Escape fantasies. Dissatisfied with the never-ending demands of your job, you may fantasize about running away or going on a solo-vacation. In extreme cases, you may turn to drugs, alcohol, or food as a way to numb your emotional pain.

Irritability. Burnout can cause you to lose your cool with friends, co-workers, and family members more easily. Coping with normal stressors like preparing for a work meeting, driving kids to school, and tending to household tasks also may start to feel insurmountable, especially when things don’t go as planned.

Frequent illnesses. Burnout, like other long-term stress, can lower your immune system, making you more susceptible to colds, the flu, and insomnia. Burnout can also lead to mental health concerns like depression and anxiety.

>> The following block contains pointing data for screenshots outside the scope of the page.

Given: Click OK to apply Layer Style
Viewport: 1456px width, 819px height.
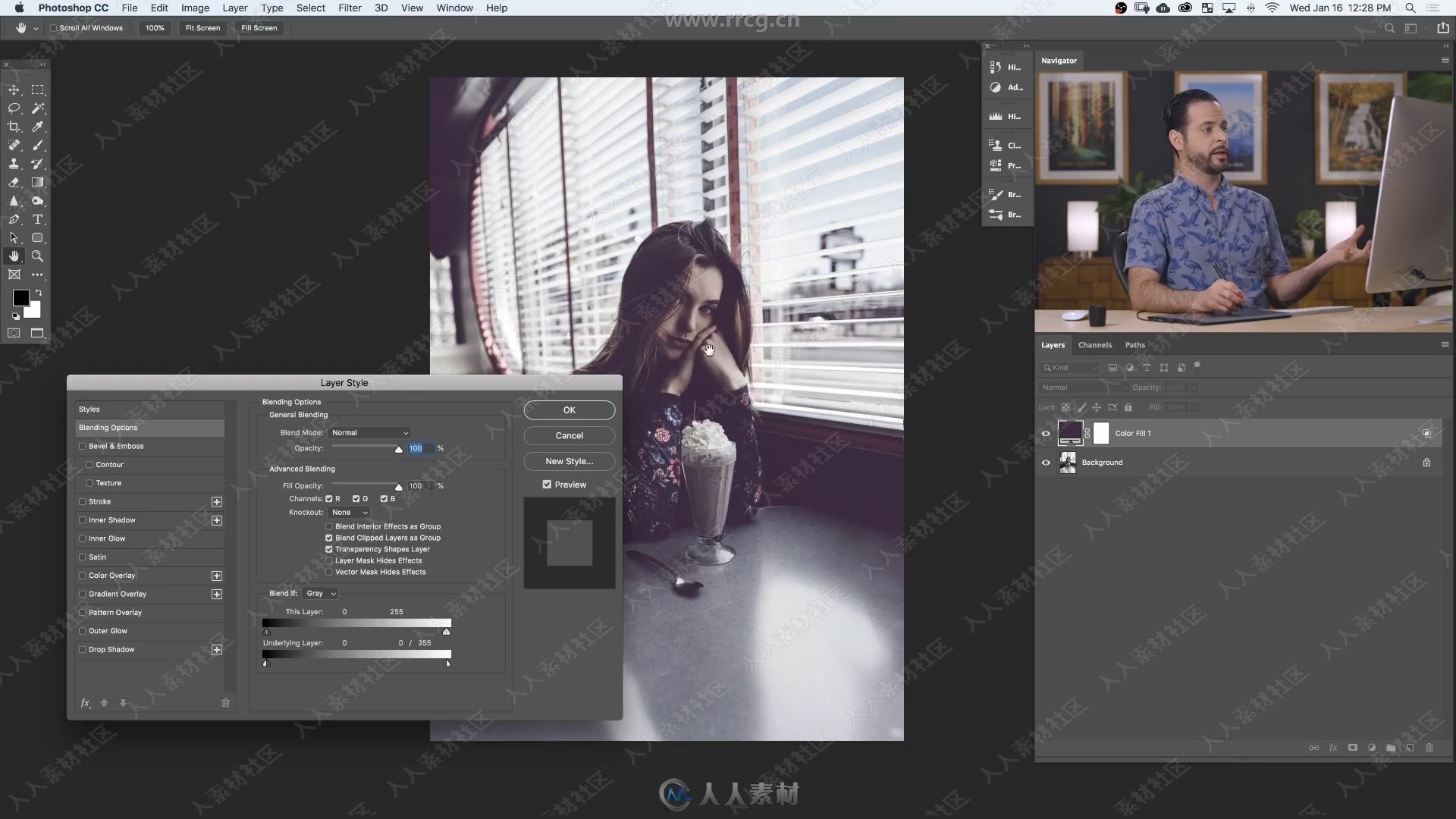Looking at the screenshot, I should click(x=569, y=410).
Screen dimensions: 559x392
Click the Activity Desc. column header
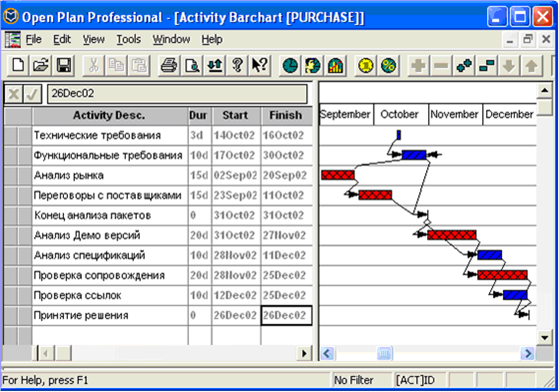pyautogui.click(x=109, y=115)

Stress is unavoidable. Burnout won’t go away on its’ own, but it is preventable by taking some steps to keep stress from getting the best of you. 

  1. Let go of people pleasing
  2. Accept that you’re not supposed to spread yourself so thin
  3. Eliminate toxic people and find people to support you
  4. Get back to the basics of self-care

    Exercise: Not only is exercise good for our physical health, but it also gives us an emotional boost.
    Stretched for time? You don’t need to spend hours at the gym to reap these benefits. Mini-workouts and short walks are convenient ways to make exercise a daily habit.

    Eat a balanced diet: Eating a healthy diet filled with omega-3 fatty acids can be a natural antidepressant. Adding foods rich in omega-3s like flaxseed oil, walnuts, and fish may help give your mood a boost.

    Practice good sleep habits: Our bodies need time to rest and reset which is why healthy sleep habits are essential for our well-being. According to the National Sleep Foundation, avoiding caffeine before bedtime, establishing a relaxing bedtime ritual, and banning smartphones from the bedroom can help promote sound sleep hygiene.

    Ask for help: During stressful times, it’s important to reach out for help. If asking for assistance feels difficult, consider developing a self-care “check-in” with close friends and family members so that you can take care of each other during trying times.

Knowing your limits is an important part of preventing burnout.

If you are experiencing burnout, consider this:

What can you change now?

What needs to change soon?

What supports do you need?

What boundaries can you place with yourself and others?